It's always hard to see what you look like from the interviewer's chair, because you're sitting in the wrong seat for that view. If you have friends who already work at some of the companies in which you have interest, you should talk to them about how their interviews went, but especially ask if they can find out what kinds of things the interviewers are looking for, or red flags which often disqualify candidates.

If your friends are also mostly recent grads, they will likely not have any experience on the interviewer side, but they may have gotten to know some coworkers who do participate in interviews. If you are really lucky, you might get one of those more experienced coworkers-of-friends to do a mock phone screen with you and give you honest feedback about how they might evaluate you in a real interview scenario.

Try to attend a job fair. At least in the tech world, those are usually staffed with engineers and managers who can do quick on-the-spot screening interviews and possibly give you more useful feedback. Try to make more experienced connections, via LinkedIn and other professional networking resources. Perhaps your family has some connection to a veteran in your industry that will give you honest interview feedback.

Finally, consider the possibility that you have overestimated your skills. Interview with companies that you consider lower tier until you start getting offers. Don't take this personally, but something like 60% of individuals believe they are above-average. It's possible that you have the skills to work at the level you believe you are at, but you are just missing on "culture fit". In a lot of cases, that means the candidate is overconfident based on their evaluated skill set and perhaps doesn't accept hints and suggestions well during the interview process. Don't think about your interviews from your perspective. Put on your interview hat and ask yourself: "How do other people perceive my answers and interactions?"

  • Just for argument's sake: if you have 10 individuals and 9 of them rank a '9' (whatever that means) and 1 ranks a '1', 90% of them will be "above average." Commented Jul 9, 2019 at 22:25
  • It's a fair point, but the Central Limit Theorem tells us that the large population of employees is most likely Gaussian, so your scenario would require a large, unexplained skewness. If there is skew in the distribution, the long tail is far more likely to be on the high end than the low, making the scenario opposite of what you demonstrate. Commented Jul 12, 2019 at 20:39

you can't do anything about this. I didn't even get interview calls from many of top/good companies of my field,just because of my college. Earlier , I was thinking about this, but now i don't. I don't need any another guy/another company to tell/educate me who i'm or from which background i belong. I know myself and know what I can do. It's their bad luck, as there hiring process/criteria isn't good enough to pick a good candidate. Why should i care about them. There are other organizations/companies who can hire/select you and there you can show your skill/potential.

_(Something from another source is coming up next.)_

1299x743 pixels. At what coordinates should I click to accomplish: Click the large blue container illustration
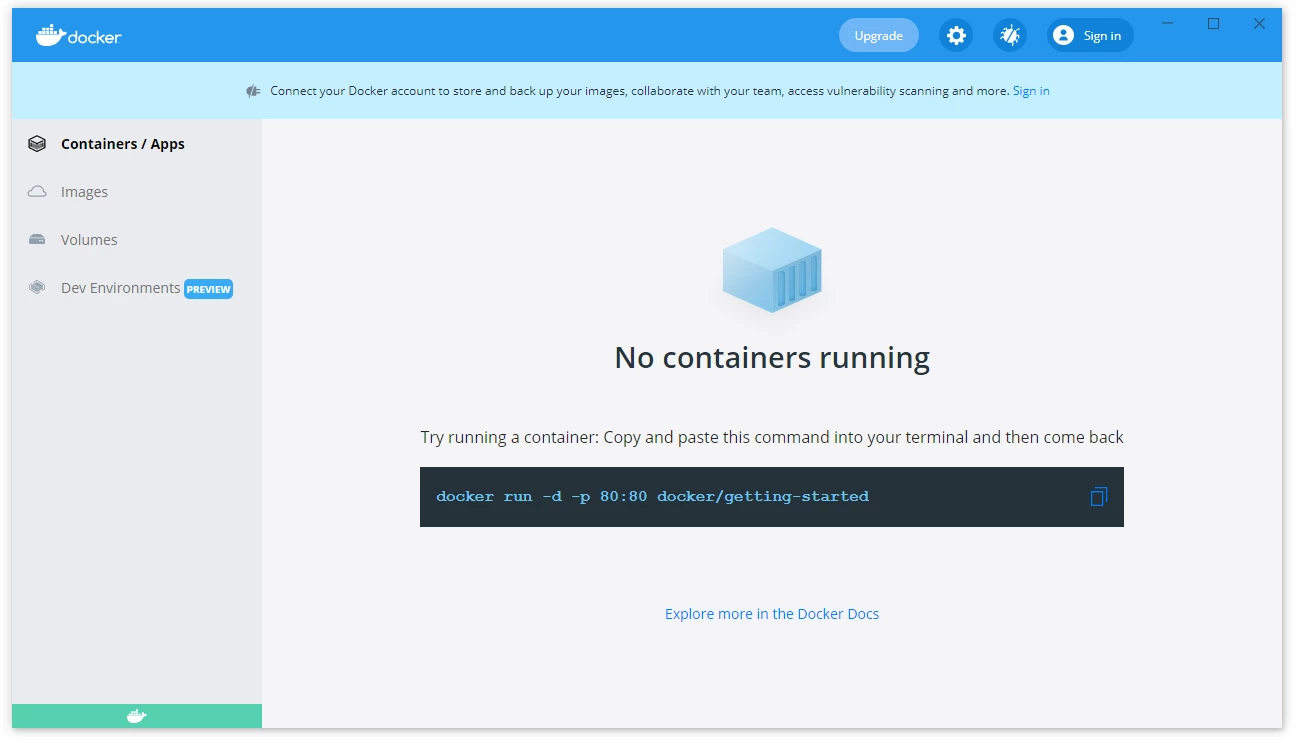point(771,269)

Treat a company/workplace just like a platform where you can show your skills. Some people get a big platform and some got other kind of platform to perform. I know --there are some other people in the market who create their own platform ->set their own benchmarks, set their own goals and achieve them. It doesn't matter at all where you get selected/rejected or where you work. All that matter is-> How you treat/face the situation and how to convert a problem into a solution/opportunity. Not every person get chance to have a quality education/good schooling/college/education institute.